--- YOUR GOAL ---
The expected output is every entry that follows, reproduced exactly.
[DATA LISTING]
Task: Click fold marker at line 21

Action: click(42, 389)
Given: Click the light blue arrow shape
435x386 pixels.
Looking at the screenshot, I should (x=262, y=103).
[/DATA LISTING]
--- SOLUTION TO THIS EXERCISE ---
Task: Click fold marker at line 21

Action: click(42, 389)
Given: Click the light blue arrow shape
435x386 pixels.
Looking at the screenshot, I should (x=262, y=103).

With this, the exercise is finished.